Actually, I agree with your primary argument. I think Lott's comments at Senator Thurmond's birthday party were meant only to be nice to an old guy on his birthday and not to endorse the stupid policies that he once embraced. I'd still love to know how Senator Byrd voted in 1948. Some of the other quotes that the media is attributing to Senator Lott are disturbing, but I'm skeptical of them as well. If the media has taken these comments out of context, how do we know that it hasn't done the same with others? Just like the boy who cried "Wolf!" the liberal media has cried "Racist!" too many times.
I also agree that Senator Frist will generally do a reasonable job as Senator Majority Leader.
I will challenge you on one point. When President Bush was governor of Texas, he named a road in Houston after a prominent black doctor who was also an abortionist. Pro-life leaders were furious at this move and claimed that he had promised that he would not name the road after this man. I realize that there is some difference between supporting someone for a government position and naming a road after someone who will not be occupying an office, but then-Governor Bush did honor a man who killed innocent unborn children. Your criticism of Senator Frist for championing a killer of the unborn seems a little out of place considering the way you attacked people who questioned Governor Bush's pro-life committment after he honored a killer of the unborn.
WFTR
Bill
Don't be so hasty, I think he's refering to matthew 7:6
Further, he would be correct to do so.
Night..
Yes and about 50% of that is GOP !
I agree that if any of my offspring had an accident I would take the kids in a heart beat if abortion was an issue - Ofcourse this would only be if the shotgun didn't work :)
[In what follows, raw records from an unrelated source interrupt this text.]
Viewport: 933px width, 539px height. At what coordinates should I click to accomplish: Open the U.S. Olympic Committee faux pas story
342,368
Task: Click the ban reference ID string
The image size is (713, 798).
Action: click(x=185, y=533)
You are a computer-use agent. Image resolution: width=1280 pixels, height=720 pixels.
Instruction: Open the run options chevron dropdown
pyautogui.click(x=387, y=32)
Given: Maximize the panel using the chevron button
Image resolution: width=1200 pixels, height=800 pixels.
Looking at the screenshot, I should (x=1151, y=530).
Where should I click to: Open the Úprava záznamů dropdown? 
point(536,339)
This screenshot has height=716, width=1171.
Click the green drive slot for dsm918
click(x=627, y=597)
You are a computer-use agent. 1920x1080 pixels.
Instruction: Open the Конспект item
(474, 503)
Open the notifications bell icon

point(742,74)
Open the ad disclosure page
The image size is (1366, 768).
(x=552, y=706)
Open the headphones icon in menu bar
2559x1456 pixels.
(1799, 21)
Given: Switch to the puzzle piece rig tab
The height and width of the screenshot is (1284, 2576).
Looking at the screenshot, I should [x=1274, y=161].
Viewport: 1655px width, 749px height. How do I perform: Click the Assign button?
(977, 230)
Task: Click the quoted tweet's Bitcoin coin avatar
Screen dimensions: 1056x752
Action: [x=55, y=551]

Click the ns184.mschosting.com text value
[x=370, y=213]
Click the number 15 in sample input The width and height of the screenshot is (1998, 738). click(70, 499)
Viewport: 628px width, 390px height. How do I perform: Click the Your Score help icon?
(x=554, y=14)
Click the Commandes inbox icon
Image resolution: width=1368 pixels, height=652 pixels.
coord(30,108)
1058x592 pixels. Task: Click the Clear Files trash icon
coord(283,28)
What is pissing me off is all those here that think they can Judge everyone else to get in the gates of heaven !
So you would vote for Charles Manson or a Adolph Hilter-type candidate if they agreed with all other positions you believe in other than murder, genocide, or abortion?
I don't mean to be facitious here, but your statement implies that logic exactly. Certainly, we all have to look at the whole package of beliefs by candidates, but you would have to admit some beliefs would have to disqualify them despite all other beliefs.
Would you vote for a candidate, for instance, that favored allowing the immigration of girls from foreign countries who were forced into prostitution? Certainly not; it wouldn't matter what that candidates views were on any other issue, you would say "get the heck out of here, moron."
Abortion is probably 10 on the list of my top 10 list !
I want the Gov't out of our lives and I want the states to have the powers they were given.
The Feds (Since FDR) have been getting too much control over the states and we're creeping in the wrong direction.
BTW: I support Bush about 90% so I'm no PJB fan but I'm a realist and think 90% is the most we're gonna get in the next 50 years so abortion is GODS issue not mine.